PROBLEM> Retype the lines of the records starting at the line containing "362x251 pixels." and ending at the line containing "The height and width of the screenshot is (339, 291).", both included, and nothing else.

DATASET EXCERPTS>
━━━━━━

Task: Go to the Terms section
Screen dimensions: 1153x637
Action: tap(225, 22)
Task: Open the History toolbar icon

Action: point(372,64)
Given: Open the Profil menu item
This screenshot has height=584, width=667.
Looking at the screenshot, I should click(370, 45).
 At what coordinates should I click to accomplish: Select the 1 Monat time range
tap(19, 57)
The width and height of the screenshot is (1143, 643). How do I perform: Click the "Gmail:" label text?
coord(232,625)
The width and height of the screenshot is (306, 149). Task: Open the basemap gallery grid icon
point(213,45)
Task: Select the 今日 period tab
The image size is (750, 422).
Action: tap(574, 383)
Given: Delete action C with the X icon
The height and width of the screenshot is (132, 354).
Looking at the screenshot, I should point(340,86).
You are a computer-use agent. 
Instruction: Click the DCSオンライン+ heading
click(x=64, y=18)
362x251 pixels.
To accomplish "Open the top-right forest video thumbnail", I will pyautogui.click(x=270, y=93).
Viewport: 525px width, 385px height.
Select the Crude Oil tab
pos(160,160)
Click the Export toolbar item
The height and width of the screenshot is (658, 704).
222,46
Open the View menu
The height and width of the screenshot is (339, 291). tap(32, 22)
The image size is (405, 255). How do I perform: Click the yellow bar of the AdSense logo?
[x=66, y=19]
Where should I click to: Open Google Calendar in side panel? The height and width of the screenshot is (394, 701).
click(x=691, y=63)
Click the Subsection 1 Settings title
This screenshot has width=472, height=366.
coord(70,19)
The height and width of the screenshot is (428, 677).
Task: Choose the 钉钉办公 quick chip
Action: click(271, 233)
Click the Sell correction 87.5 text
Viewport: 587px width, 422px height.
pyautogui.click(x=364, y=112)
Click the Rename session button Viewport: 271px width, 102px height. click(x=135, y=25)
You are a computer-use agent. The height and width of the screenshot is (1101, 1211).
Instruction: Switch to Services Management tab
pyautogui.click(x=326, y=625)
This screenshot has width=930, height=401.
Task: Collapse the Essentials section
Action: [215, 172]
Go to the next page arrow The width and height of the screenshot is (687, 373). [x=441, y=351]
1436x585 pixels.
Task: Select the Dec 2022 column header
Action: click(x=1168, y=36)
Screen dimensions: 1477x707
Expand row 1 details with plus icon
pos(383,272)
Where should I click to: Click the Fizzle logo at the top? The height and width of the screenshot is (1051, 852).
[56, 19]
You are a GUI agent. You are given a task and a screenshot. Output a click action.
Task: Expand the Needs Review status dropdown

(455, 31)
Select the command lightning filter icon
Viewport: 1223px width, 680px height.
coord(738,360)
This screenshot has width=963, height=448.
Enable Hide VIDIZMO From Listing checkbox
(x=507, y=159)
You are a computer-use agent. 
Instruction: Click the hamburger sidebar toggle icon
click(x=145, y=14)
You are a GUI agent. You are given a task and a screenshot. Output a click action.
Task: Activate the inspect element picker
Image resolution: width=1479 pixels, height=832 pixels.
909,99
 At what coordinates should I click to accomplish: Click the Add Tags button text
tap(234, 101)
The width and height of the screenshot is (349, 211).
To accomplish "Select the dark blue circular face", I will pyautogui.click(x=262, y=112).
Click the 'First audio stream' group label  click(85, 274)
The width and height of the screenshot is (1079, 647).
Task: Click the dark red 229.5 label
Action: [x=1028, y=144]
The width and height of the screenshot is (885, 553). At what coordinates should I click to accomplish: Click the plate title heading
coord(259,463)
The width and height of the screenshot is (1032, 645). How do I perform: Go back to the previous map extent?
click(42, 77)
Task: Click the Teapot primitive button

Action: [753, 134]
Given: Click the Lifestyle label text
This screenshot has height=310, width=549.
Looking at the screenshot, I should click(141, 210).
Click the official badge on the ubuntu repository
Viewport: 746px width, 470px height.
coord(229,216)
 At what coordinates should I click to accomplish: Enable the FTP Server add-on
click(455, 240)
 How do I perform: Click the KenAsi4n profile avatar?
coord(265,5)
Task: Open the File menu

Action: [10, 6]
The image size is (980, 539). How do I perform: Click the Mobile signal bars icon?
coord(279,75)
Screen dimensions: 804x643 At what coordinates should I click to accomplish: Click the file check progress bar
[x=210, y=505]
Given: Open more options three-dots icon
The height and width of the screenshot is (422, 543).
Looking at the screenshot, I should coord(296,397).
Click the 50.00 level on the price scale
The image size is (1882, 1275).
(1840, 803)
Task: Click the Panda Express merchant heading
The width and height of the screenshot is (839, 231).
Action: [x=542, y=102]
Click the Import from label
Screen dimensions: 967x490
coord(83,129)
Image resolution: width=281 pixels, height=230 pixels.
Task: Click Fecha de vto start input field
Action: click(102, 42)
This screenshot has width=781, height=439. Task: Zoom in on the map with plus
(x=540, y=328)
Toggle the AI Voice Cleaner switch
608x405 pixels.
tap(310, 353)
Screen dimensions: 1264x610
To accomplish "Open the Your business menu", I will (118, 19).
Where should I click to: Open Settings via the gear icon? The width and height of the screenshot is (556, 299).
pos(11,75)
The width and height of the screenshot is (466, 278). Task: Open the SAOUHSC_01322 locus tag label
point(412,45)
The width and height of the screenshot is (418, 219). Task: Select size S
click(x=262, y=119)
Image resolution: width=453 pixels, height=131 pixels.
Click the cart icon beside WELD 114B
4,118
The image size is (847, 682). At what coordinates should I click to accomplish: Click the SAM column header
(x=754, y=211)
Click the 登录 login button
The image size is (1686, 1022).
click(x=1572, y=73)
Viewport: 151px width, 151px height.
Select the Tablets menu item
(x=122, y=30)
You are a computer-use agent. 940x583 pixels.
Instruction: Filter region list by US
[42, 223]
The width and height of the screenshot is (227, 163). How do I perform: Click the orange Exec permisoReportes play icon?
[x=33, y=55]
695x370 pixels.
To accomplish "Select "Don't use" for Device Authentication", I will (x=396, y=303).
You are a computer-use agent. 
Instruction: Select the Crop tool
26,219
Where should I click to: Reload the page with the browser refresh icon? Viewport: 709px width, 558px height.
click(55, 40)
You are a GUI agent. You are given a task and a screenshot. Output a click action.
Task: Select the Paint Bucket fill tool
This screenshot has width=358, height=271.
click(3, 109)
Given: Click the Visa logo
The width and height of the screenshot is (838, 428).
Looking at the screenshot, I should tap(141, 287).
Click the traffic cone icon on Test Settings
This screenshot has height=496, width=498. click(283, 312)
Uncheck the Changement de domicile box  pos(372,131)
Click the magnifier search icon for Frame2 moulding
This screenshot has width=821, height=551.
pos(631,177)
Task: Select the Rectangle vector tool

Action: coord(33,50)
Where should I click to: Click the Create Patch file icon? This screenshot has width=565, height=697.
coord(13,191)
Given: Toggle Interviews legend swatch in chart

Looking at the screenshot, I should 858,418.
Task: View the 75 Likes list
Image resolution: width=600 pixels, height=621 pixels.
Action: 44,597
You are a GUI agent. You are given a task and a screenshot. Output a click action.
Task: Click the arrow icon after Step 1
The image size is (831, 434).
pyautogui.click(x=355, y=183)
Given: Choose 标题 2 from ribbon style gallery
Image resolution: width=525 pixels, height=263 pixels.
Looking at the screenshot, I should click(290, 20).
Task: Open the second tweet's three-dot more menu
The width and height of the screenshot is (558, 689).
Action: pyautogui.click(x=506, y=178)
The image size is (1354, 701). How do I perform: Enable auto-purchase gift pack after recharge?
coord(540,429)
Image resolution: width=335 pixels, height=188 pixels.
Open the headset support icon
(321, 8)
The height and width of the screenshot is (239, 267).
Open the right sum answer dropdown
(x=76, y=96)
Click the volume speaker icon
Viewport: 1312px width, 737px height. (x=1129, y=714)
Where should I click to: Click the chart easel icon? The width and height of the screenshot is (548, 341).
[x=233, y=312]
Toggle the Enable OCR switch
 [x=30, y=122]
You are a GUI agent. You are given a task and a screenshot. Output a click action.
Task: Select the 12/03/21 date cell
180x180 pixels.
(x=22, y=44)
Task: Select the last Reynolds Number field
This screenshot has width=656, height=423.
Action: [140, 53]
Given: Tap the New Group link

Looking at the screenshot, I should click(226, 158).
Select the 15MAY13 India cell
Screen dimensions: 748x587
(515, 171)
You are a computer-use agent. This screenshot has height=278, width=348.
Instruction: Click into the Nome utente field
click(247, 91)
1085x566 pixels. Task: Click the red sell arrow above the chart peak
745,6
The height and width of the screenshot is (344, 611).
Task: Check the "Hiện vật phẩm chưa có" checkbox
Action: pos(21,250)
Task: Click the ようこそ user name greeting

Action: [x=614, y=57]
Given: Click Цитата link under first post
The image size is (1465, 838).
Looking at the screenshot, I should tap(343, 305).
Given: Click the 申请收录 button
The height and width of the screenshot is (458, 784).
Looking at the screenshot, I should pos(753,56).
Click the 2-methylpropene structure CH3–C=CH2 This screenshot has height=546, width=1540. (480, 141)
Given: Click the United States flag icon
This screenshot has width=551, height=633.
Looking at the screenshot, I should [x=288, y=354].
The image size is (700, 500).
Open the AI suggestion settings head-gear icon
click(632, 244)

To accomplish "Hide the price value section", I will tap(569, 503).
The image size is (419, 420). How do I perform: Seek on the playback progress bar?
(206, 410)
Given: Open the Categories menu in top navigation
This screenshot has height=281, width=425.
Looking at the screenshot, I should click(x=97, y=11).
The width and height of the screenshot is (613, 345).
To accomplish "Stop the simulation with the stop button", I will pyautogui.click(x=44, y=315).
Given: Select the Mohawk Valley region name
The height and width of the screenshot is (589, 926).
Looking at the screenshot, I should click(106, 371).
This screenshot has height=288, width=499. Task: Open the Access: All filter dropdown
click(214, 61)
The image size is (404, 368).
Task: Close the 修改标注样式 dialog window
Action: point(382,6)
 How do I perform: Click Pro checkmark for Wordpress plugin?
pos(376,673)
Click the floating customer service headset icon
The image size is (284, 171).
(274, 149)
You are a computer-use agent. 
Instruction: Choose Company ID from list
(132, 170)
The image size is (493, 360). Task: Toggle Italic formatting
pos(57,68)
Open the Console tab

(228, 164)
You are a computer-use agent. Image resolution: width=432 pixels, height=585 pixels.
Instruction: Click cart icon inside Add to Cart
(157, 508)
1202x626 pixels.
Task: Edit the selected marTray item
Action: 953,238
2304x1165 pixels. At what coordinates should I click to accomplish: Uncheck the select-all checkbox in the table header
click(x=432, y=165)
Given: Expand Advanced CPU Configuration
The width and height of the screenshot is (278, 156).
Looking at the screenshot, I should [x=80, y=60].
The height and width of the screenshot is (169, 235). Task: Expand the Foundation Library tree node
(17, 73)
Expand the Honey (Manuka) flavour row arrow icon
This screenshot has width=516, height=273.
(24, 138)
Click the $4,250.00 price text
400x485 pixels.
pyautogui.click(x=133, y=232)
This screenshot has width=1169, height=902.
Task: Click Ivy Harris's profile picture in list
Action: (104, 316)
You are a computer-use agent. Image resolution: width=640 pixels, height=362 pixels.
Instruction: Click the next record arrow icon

━━━━━━

OUTPUT>
362x251 pixels.
To accomplish "Open the top-right forest video thumbnail", I will pyautogui.click(x=270, y=93).
Viewport: 525px width, 385px height.
Select the Crude Oil tab
pos(160,160)
Click the Export toolbar item
The height and width of the screenshot is (658, 704).
222,46
Open the View menu
The height and width of the screenshot is (339, 291). tap(32, 22)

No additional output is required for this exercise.